» **WORK ORDER**
Print each record below word for word.

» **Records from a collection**
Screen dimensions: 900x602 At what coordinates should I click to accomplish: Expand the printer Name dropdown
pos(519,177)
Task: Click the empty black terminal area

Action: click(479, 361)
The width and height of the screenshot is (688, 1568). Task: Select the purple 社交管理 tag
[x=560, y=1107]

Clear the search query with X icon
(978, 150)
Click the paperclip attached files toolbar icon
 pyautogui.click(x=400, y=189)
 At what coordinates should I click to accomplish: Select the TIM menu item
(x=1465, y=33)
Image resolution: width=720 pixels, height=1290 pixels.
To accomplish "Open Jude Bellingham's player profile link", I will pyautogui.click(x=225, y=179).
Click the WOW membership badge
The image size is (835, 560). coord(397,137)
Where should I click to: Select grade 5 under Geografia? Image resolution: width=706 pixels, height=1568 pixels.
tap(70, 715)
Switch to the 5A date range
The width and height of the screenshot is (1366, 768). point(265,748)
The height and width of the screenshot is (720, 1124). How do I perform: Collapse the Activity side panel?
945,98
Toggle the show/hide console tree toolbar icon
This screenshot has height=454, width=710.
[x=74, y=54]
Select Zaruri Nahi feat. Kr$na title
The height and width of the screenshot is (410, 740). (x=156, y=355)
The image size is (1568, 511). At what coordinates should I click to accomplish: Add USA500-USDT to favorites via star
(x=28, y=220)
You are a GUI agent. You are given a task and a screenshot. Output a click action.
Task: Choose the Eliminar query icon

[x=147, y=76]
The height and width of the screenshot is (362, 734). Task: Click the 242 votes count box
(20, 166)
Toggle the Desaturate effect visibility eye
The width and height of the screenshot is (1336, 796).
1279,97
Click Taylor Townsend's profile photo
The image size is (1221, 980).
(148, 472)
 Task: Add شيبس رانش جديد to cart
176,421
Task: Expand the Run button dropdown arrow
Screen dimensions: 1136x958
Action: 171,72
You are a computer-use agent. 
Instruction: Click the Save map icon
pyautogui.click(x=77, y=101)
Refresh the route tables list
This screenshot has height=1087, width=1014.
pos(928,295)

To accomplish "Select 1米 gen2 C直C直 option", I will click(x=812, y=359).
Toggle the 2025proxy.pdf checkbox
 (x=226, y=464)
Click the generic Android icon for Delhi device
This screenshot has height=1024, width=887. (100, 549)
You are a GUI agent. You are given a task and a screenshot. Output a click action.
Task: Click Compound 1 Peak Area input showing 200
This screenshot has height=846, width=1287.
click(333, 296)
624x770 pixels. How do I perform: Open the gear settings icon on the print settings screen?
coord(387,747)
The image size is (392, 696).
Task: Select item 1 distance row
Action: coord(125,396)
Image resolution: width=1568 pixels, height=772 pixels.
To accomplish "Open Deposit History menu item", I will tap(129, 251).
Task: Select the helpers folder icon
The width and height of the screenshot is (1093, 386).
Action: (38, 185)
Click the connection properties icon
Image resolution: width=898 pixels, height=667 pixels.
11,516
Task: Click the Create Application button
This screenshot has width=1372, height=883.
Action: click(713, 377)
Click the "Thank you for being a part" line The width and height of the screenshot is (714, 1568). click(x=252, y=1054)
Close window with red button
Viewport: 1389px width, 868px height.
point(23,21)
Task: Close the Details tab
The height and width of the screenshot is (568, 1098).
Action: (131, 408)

» **ANSWER BOX**
Screen dimensions: 900x602 At what coordinates should I click to accomplish: Expand the printer Name dropdown
pos(519,177)
Task: Click the empty black terminal area

Action: click(479, 361)
The width and height of the screenshot is (688, 1568). Task: Select the purple 社交管理 tag
[x=560, y=1107]

Clear the search query with X icon
(978, 150)
Click the paperclip attached files toolbar icon
 pyautogui.click(x=400, y=189)
 At what coordinates should I click to accomplish: Select the TIM menu item
(x=1465, y=33)
Image resolution: width=720 pixels, height=1290 pixels.
To accomplish "Open Jude Bellingham's player profile link", I will pyautogui.click(x=225, y=179).
Click the WOW membership badge
The image size is (835, 560). coord(397,137)
Where should I click to: Select grade 5 under Geografia? Image resolution: width=706 pixels, height=1568 pixels.
tap(70, 715)
Switch to the 5A date range
The width and height of the screenshot is (1366, 768). point(265,748)
The height and width of the screenshot is (720, 1124). How do I perform: Collapse the Activity side panel?
945,98
Toggle the show/hide console tree toolbar icon
This screenshot has height=454, width=710.
[x=74, y=54]
Select Zaruri Nahi feat. Kr$na title
The height and width of the screenshot is (410, 740). (x=156, y=355)
The image size is (1568, 511). At what coordinates should I click to accomplish: Add USA500-USDT to favorites via star
(x=28, y=220)
You are a GUI agent. You are given a task and a screenshot. Output a click action.
Task: Choose the Eliminar query icon

[x=147, y=76]
The height and width of the screenshot is (362, 734). Task: Click the 242 votes count box
(20, 166)
Toggle the Desaturate effect visibility eye
The width and height of the screenshot is (1336, 796).
1279,97
Click Taylor Townsend's profile photo
The image size is (1221, 980).
(148, 472)
 Task: Add شيبس رانش جديد to cart
176,421
Task: Expand the Run button dropdown arrow
Screen dimensions: 1136x958
Action: 171,72
You are a computer-use agent. 
Instruction: Click the Save map icon
pyautogui.click(x=77, y=101)
Refresh the route tables list
This screenshot has height=1087, width=1014.
pos(928,295)

To accomplish "Select 1米 gen2 C直C直 option", I will click(x=812, y=359).
Toggle the 2025proxy.pdf checkbox
 (x=226, y=464)
Click the generic Android icon for Delhi device
This screenshot has height=1024, width=887. (100, 549)
You are a GUI agent. You are given a task and a screenshot. Output a click action.
Task: Click Compound 1 Peak Area input showing 200
This screenshot has height=846, width=1287.
click(333, 296)
624x770 pixels. How do I perform: Open the gear settings icon on the print settings screen?
coord(387,747)
The image size is (392, 696).
Task: Select item 1 distance row
Action: coord(125,396)
Image resolution: width=1568 pixels, height=772 pixels.
To accomplish "Open Deposit History menu item", I will tap(129, 251).
Task: Select the helpers folder icon
The width and height of the screenshot is (1093, 386).
Action: (38, 185)
Click the connection properties icon
Image resolution: width=898 pixels, height=667 pixels.
11,516
Task: Click the Create Application button
This screenshot has width=1372, height=883.
Action: click(713, 377)
Click the "Thank you for being a part" line The width and height of the screenshot is (714, 1568). click(x=252, y=1054)
Close window with red button
Viewport: 1389px width, 868px height.
point(23,21)
Task: Close the Details tab
The height and width of the screenshot is (568, 1098).
Action: (131, 408)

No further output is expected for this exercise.